Record-Breaking Year for Crypto Theft
A comprehensive research report by blockchain analytics firm Chainalysis reveals that cryptocurrency platforms faced another tumultuous year as hackers made off with $2.2 billion in 2024, marking a 21.07% increase from 2023. This represents the fifth year in the past decade where stolen crypto assets exceeded the billion-dollar threshold, highlighting the persistent and growing threat to digital asset security. The number of individual hacking incidents also rose from 282 to 303, indicating more frequent attacks throughout the year.
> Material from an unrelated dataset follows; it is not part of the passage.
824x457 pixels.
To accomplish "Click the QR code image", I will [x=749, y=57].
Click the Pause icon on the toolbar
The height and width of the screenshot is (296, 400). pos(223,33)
North Korea’s Unprecedented Cyber Campaign
The Chainalysis report identifies the Democratic People’s Republic of Korea (DPRK) as the dominant force in cryptocurrency theft, with state-sponsored hackers achieving unprecedented success in their operations. Their sophisticated attacks yielded $1.34 billion across 47 incidents, more than doubling their 2023 total of $660.50 million. U.S. and international officials have linked these stolen funds to North Korea’s weapons of mass destruction and ballistic missile programs, raising significant international security concerns.
Shifting Attack Patterns and Target Selection
The research highlights a notable trend in the targeting patterns of hackers throughout 2024. While decentralized finance (DeFi) platforms have traditionally been the primary targets, centralized services bore the brunt of attacks in Q2 and Q3. Major incidents included the $305 million DMM Bitcoin hack in May and the $234.9 million WazirX breach in July. Private key compromises emerged as the most lucrative attack vector, accounting for 43.8% of all stolen crypto assets.
The Putin Factor and Cyber Activity Decline
Perhaps the most intriguing development came in the latter half of 2024, as North Korean hacking activity showed a marked decrease following a June summit between Russian President Vladimir Putin and North Korean leader Kim Jong Un. Chainalysis data shows the average daily value stolen by DPRK-linked hackers dropped by more than half after July 1, while non-DPRK theft rose slightly by 5%. This coincided with increased military cooperation between North Korea and Russia, including North Korea’s deployment of troops to Ukraine and the supply of ballistic missiles to Russia, suggesting a possible shift in the DPRK’s strategic priorities.
Looking ahead, the crypto industry faces mounting pressure to enhance security measures and protect user assets. The report notes that new predictive technologies, such as those developed by Hexagate (recently acquired by Chainalysis), offer hope for more proactive threat detection. However, the evolving nature of cyber threats and the increasing sophistication of state-sponsored actors continue to pose significant challenges to the digital asset ecosystem.